Rewrite the entries below with every "checkbox" changed to "check box", leaving all else as it is.
[Start of Material provided]
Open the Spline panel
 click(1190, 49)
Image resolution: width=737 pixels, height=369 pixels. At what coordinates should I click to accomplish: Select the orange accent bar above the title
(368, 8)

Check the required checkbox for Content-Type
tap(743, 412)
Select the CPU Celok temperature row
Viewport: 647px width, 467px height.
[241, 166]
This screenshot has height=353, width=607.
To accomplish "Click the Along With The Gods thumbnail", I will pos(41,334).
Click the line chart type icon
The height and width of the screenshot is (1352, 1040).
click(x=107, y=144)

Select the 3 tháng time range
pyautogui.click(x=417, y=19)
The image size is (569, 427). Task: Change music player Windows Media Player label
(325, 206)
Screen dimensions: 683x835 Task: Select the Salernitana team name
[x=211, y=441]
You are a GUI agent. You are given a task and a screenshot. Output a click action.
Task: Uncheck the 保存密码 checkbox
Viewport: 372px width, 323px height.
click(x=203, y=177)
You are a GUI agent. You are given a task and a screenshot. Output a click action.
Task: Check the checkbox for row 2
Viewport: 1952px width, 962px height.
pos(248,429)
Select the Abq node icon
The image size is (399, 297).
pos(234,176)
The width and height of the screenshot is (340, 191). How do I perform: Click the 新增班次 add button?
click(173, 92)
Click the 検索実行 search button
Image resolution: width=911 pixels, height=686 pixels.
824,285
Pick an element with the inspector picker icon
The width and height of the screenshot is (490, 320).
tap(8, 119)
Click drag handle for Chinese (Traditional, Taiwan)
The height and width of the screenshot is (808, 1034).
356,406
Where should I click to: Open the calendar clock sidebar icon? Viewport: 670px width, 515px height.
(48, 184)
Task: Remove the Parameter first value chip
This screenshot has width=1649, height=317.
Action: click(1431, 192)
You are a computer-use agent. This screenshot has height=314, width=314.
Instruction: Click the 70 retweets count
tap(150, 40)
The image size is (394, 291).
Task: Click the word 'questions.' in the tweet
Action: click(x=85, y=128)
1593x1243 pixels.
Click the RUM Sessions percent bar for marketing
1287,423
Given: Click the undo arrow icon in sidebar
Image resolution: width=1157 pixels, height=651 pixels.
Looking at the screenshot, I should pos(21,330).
[End of Material provided]
## Answer to this problem
Open the Spline panel
 click(1190, 49)
Image resolution: width=737 pixels, height=369 pixels. At what coordinates should I click to accomplish: Select the orange accent bar above the title
(368, 8)

Check the required check box for Content-Type
tap(743, 412)
Select the CPU Celok temperature row
Viewport: 647px width, 467px height.
[241, 166]
This screenshot has height=353, width=607.
To accomplish "Click the Along With The Gods thumbnail", I will pos(41,334).
Click the line chart type icon
The height and width of the screenshot is (1352, 1040).
click(x=107, y=144)

Select the 3 tháng time range
pyautogui.click(x=417, y=19)
The image size is (569, 427). Task: Change music player Windows Media Player label
(325, 206)
Screen dimensions: 683x835 Task: Select the Salernitana team name
[x=211, y=441]
You are a GUI agent. You are given a task and a screenshot. Output a click action.
Task: Uncheck the 保存密码 check box
Viewport: 372px width, 323px height.
click(x=203, y=177)
You are a GUI agent. You are given a task and a screenshot. Output a click action.
Task: Check the check box for row 2
Viewport: 1952px width, 962px height.
pos(248,429)
Select the Abq node icon
The image size is (399, 297).
pos(234,176)
The width and height of the screenshot is (340, 191). How do I perform: Click the 新增班次 add button?
click(173, 92)
Click the 検索実行 search button
Image resolution: width=911 pixels, height=686 pixels.
824,285
Pick an element with the inspector picker icon
The width and height of the screenshot is (490, 320).
tap(8, 119)
Click drag handle for Chinese (Traditional, Taiwan)
The height and width of the screenshot is (808, 1034).
356,406
Where should I click to: Open the calendar clock sidebar icon? Viewport: 670px width, 515px height.
(48, 184)
Task: Remove the Parameter first value chip
This screenshot has width=1649, height=317.
Action: click(1431, 192)
You are a computer-use agent. This screenshot has height=314, width=314.
Instruction: Click the 70 retweets count
tap(150, 40)
The image size is (394, 291).
Task: Click the word 'questions.' in the tweet
Action: click(x=85, y=128)
1593x1243 pixels.
Click the RUM Sessions percent bar for marketing
1287,423
Given: Click the undo arrow icon in sidebar
Image resolution: width=1157 pixels, height=651 pixels.
Looking at the screenshot, I should pos(21,330).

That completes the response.